:: CONSIGNE DE L'EXERCICE ::
Recopiez tels quels les enregistrements, depuis la ligne qui contient « You are a computer-use agent. The » jusqu'à la fin, ces deux bornes comprises. N'incluez pas les images dans votre réponse.

:: ENREGISTREMENTS PRÉSENTÉS ::
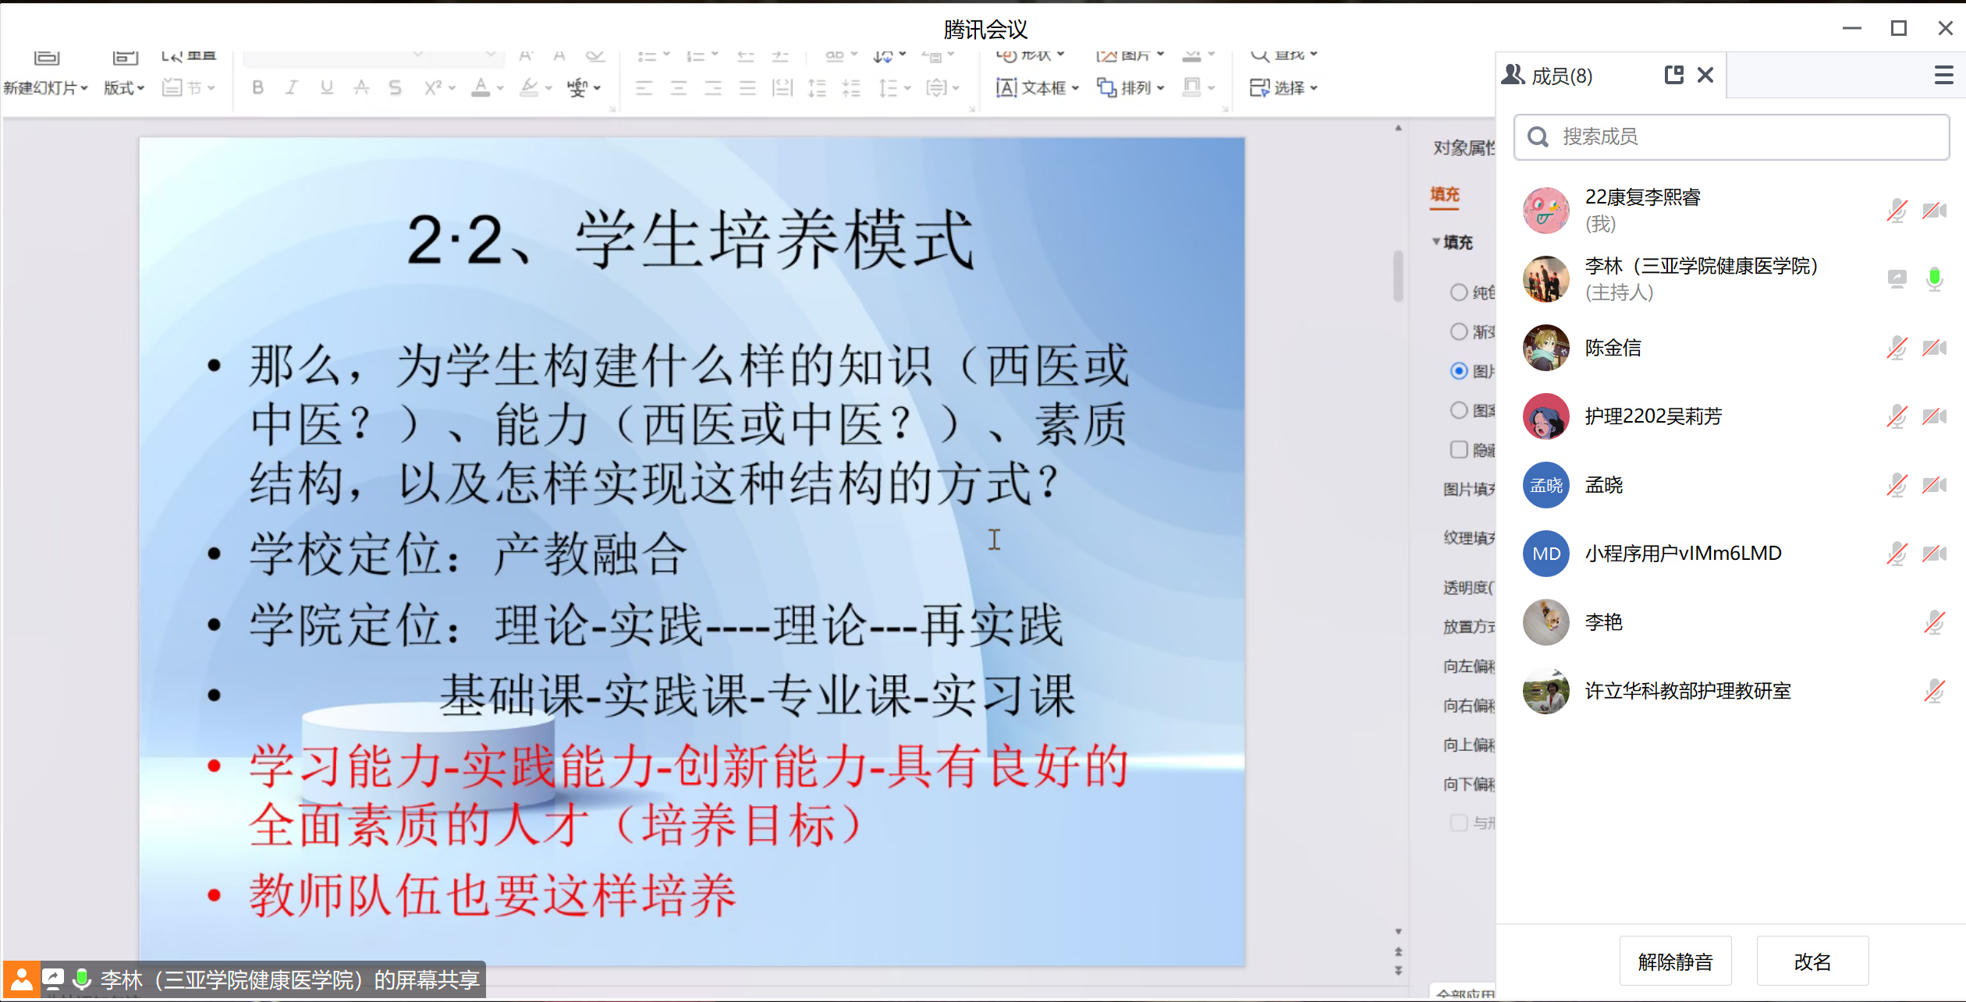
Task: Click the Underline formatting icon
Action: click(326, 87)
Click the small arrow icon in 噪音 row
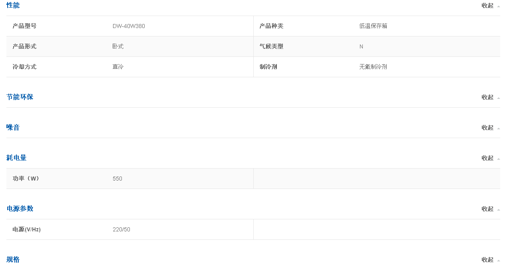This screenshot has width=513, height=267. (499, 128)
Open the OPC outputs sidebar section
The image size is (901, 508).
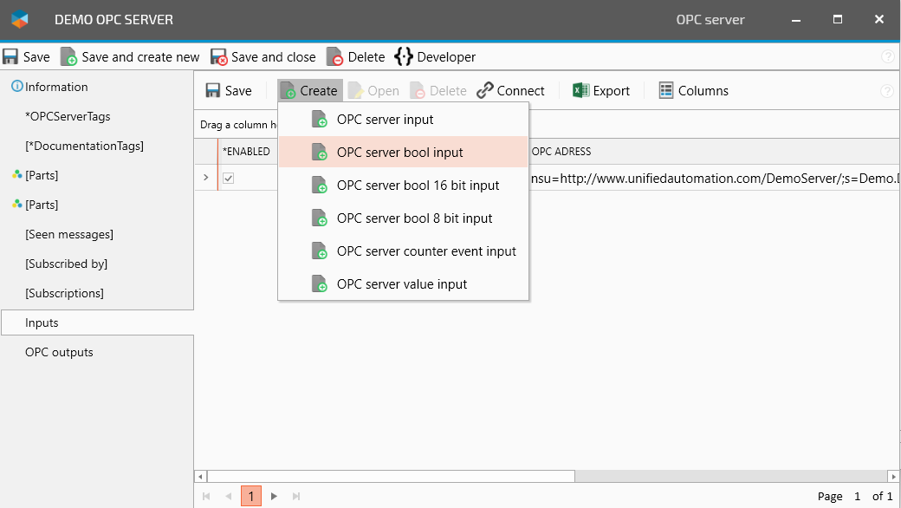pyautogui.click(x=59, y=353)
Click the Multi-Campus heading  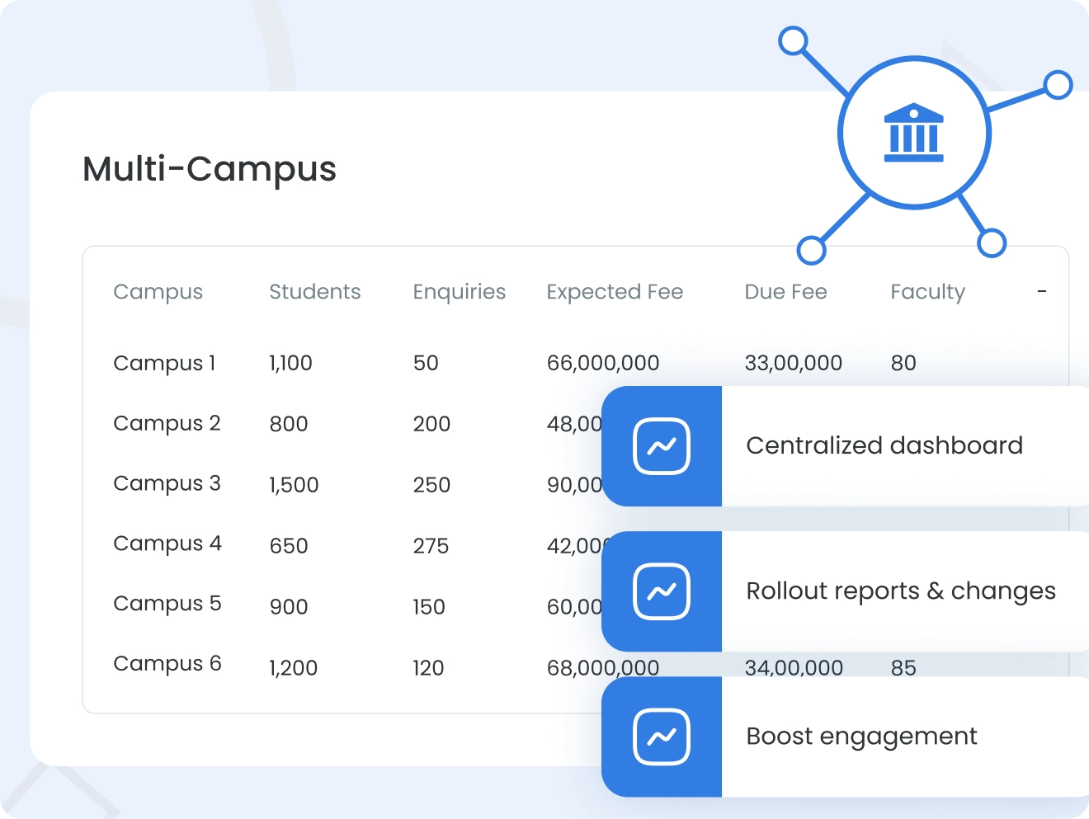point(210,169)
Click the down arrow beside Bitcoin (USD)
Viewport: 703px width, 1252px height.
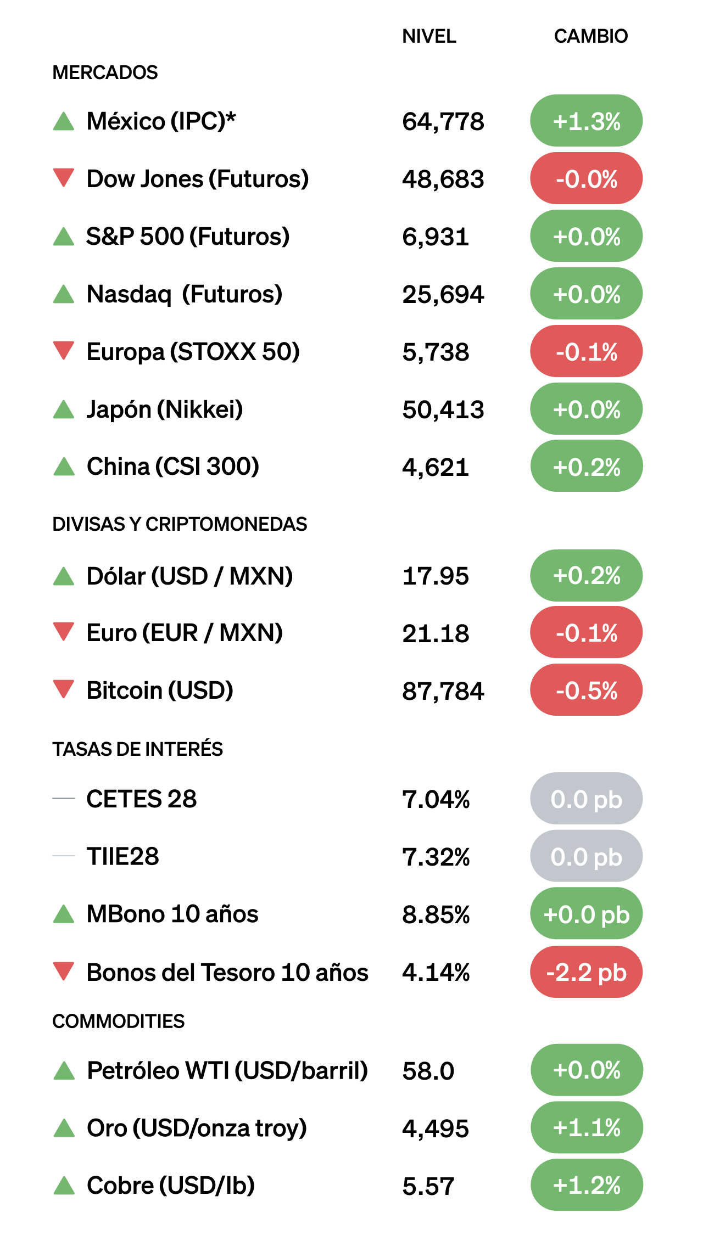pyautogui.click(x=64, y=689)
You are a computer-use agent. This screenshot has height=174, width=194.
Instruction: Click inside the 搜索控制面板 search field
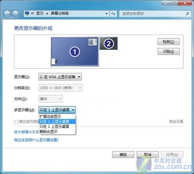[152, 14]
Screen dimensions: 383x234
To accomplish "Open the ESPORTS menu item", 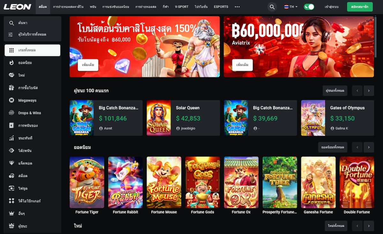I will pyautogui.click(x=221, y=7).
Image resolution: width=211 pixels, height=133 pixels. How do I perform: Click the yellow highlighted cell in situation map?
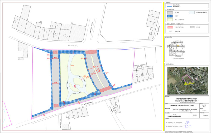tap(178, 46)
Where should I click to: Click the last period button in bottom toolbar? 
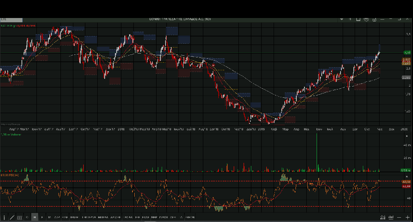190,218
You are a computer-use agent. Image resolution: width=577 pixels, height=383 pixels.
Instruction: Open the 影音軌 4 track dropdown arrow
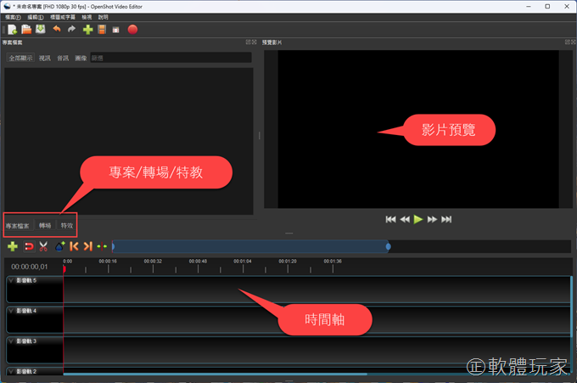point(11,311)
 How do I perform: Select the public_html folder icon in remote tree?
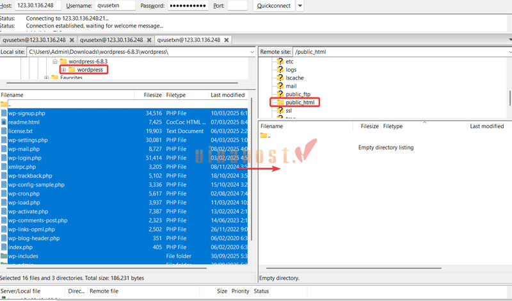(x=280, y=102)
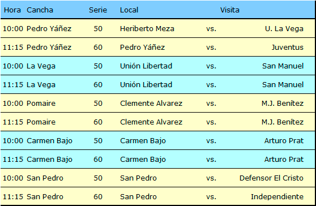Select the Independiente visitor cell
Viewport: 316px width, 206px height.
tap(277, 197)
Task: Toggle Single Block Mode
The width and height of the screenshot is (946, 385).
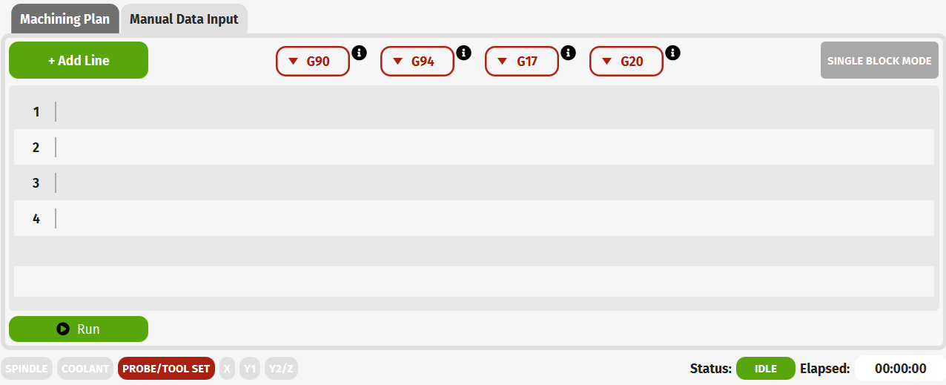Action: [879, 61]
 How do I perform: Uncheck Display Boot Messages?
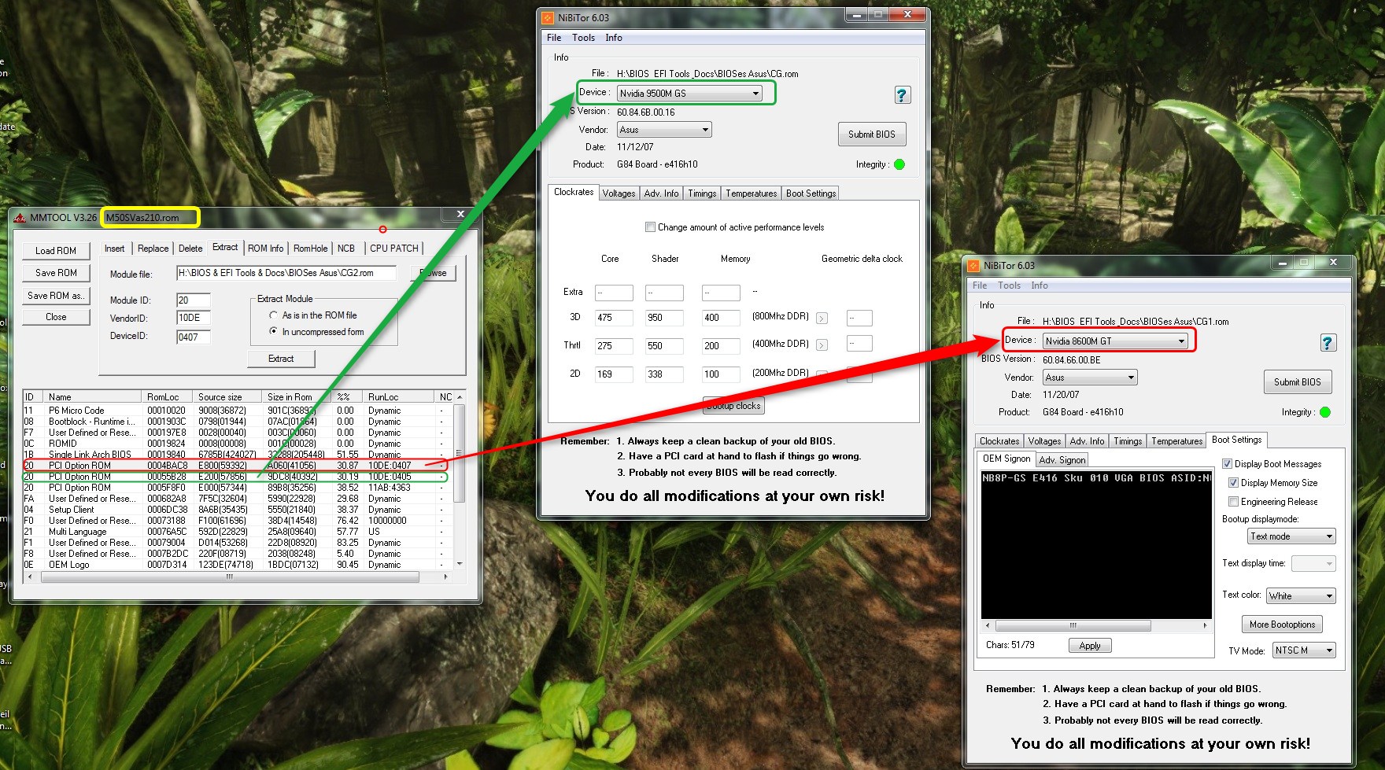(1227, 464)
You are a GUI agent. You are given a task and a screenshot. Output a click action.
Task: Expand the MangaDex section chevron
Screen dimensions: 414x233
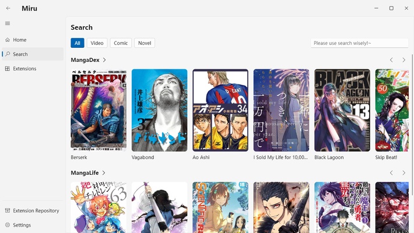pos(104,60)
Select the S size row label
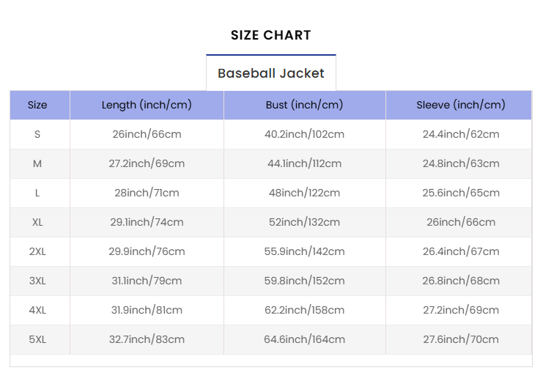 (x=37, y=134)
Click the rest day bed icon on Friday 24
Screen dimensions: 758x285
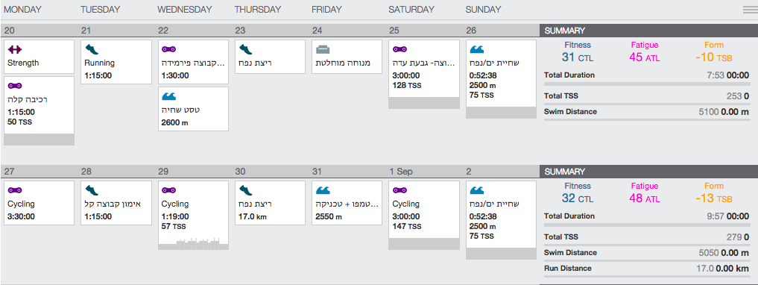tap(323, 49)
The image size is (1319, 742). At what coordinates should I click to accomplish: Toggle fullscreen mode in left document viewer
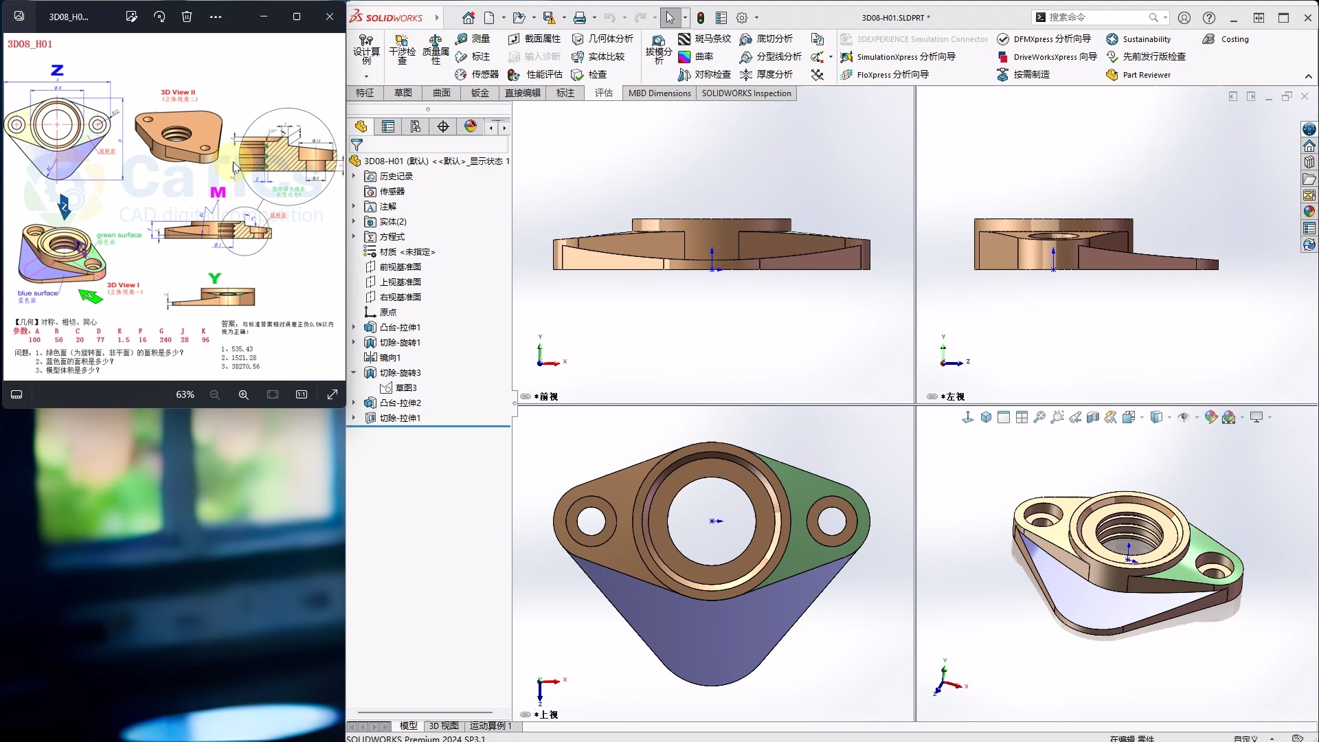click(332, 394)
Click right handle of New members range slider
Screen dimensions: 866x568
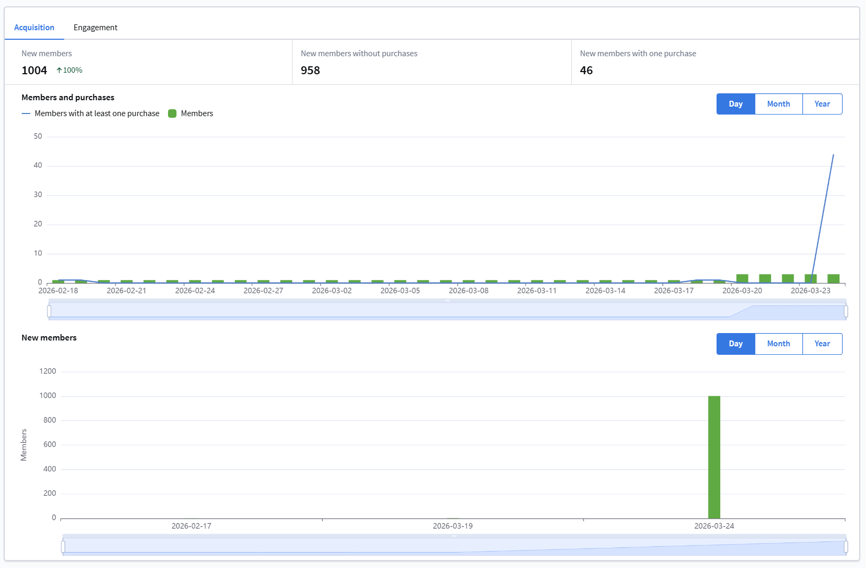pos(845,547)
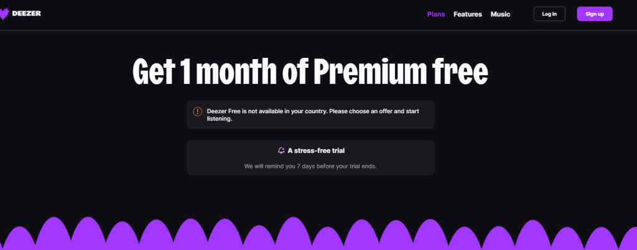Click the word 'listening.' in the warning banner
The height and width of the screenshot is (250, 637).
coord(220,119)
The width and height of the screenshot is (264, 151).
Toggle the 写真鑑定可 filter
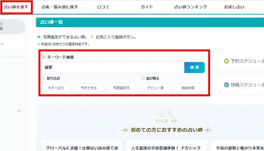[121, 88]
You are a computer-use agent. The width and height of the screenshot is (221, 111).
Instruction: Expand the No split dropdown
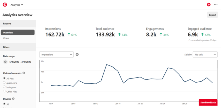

:: EXERCICE CORRIGÉ ::
You are a computer-use agent. The width and height of the screenshot is (221, 111).
Instruction: Expand the No split dropdown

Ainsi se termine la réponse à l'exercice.